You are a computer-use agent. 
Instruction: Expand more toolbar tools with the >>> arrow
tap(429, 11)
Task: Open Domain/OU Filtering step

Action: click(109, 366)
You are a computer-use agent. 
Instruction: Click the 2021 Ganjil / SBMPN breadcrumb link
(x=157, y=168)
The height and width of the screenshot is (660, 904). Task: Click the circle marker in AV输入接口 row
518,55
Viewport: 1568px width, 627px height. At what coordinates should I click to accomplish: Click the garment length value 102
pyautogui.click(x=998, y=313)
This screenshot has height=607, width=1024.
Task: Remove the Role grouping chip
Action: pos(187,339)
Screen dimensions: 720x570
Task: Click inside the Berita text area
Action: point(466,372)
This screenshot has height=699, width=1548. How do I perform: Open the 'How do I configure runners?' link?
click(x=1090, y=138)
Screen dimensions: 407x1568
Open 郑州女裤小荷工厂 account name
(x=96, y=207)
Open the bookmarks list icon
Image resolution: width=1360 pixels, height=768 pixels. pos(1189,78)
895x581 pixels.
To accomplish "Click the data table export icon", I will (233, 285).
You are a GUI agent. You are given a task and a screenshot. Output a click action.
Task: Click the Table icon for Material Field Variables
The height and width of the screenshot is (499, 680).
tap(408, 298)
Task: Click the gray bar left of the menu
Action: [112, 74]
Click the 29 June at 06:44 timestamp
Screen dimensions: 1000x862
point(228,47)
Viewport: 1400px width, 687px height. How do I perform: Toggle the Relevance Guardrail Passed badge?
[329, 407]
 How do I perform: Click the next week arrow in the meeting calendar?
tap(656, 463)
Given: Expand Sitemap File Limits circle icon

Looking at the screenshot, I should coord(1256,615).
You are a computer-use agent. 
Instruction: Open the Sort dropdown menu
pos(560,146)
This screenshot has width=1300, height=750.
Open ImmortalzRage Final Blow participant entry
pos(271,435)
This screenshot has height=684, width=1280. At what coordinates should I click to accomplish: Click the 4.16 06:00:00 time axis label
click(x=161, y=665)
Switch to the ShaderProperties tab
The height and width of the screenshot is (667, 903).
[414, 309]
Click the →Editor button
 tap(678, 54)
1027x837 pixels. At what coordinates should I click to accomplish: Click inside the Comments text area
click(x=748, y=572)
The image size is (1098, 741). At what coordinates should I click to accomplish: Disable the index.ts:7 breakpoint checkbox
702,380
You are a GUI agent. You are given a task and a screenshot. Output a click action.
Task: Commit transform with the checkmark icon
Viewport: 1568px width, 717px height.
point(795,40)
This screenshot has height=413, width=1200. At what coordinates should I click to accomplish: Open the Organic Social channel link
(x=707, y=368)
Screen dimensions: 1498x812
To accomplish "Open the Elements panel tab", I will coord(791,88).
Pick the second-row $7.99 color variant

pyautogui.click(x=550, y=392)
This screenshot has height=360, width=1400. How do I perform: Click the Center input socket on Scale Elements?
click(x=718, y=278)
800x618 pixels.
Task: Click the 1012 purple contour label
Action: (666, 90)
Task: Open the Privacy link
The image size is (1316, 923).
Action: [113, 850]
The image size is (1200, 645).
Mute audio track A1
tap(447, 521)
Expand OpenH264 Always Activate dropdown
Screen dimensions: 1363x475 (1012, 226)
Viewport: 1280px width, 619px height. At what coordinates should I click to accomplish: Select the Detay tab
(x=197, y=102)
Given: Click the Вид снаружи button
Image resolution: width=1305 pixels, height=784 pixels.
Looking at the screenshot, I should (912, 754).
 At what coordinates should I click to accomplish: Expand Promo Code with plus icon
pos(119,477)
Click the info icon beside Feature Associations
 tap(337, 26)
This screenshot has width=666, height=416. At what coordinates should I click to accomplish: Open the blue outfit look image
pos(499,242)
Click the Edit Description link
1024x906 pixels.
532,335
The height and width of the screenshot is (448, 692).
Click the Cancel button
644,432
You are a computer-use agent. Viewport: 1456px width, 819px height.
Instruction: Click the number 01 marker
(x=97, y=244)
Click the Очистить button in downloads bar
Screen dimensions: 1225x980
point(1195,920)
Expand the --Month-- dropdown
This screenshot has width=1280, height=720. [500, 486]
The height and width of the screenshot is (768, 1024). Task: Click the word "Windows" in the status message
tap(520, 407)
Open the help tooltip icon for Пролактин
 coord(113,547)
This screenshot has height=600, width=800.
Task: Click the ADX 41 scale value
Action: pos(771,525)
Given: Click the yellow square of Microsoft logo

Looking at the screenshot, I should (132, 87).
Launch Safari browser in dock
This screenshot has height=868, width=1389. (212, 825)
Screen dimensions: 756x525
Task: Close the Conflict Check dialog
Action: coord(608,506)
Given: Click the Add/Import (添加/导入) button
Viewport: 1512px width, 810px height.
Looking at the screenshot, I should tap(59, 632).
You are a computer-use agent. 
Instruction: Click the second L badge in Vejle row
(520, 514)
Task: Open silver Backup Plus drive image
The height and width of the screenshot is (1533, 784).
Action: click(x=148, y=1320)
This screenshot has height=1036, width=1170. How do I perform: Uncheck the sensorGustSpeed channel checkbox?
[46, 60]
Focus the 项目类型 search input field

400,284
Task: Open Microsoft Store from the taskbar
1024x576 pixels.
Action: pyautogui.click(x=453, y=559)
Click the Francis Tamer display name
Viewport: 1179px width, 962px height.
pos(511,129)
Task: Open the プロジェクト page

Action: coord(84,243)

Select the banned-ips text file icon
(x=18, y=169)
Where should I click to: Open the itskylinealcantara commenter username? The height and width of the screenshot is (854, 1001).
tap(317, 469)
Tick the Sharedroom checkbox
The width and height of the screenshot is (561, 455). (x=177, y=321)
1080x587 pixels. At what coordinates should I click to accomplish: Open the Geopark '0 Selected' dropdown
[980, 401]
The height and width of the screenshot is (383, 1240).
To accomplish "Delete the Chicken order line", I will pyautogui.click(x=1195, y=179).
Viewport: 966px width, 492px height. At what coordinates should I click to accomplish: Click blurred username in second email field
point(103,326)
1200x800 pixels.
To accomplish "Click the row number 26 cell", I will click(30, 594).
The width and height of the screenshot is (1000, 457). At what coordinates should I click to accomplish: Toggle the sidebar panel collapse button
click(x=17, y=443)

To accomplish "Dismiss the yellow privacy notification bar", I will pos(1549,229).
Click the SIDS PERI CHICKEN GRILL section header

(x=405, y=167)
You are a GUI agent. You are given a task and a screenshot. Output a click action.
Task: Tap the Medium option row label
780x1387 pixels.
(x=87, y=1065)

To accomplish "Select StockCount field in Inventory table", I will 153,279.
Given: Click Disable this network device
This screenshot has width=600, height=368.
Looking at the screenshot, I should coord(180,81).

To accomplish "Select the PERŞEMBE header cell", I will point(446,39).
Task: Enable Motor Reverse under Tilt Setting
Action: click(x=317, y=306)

=====

» What is expected:
Each line in the entries above, starting at the line with "Viewport: 1280px width, 619px" and ending at the line with "You are a computer-use agent. Viewport: 1456px", is to be printed exactly, and only those lines.

» Exercise solution:
Viewport: 1280px width, 619px height. At what coordinates should I click to accomplish: Select the Detay tab
(x=197, y=102)
Given: Click the Вид снаружи button
Image resolution: width=1305 pixels, height=784 pixels.
Looking at the screenshot, I should (912, 754).
 At what coordinates should I click to accomplish: Expand Promo Code with plus icon
pos(119,477)
Click the info icon beside Feature Associations
 tap(337, 26)
This screenshot has width=666, height=416. At what coordinates should I click to accomplish: Open the blue outfit look image
pos(499,242)
Click the Edit Description link
1024x906 pixels.
532,335
The height and width of the screenshot is (448, 692).
Click the Cancel button
644,432
You are a computer-use agent. Viewport: 1456px width, 819px height.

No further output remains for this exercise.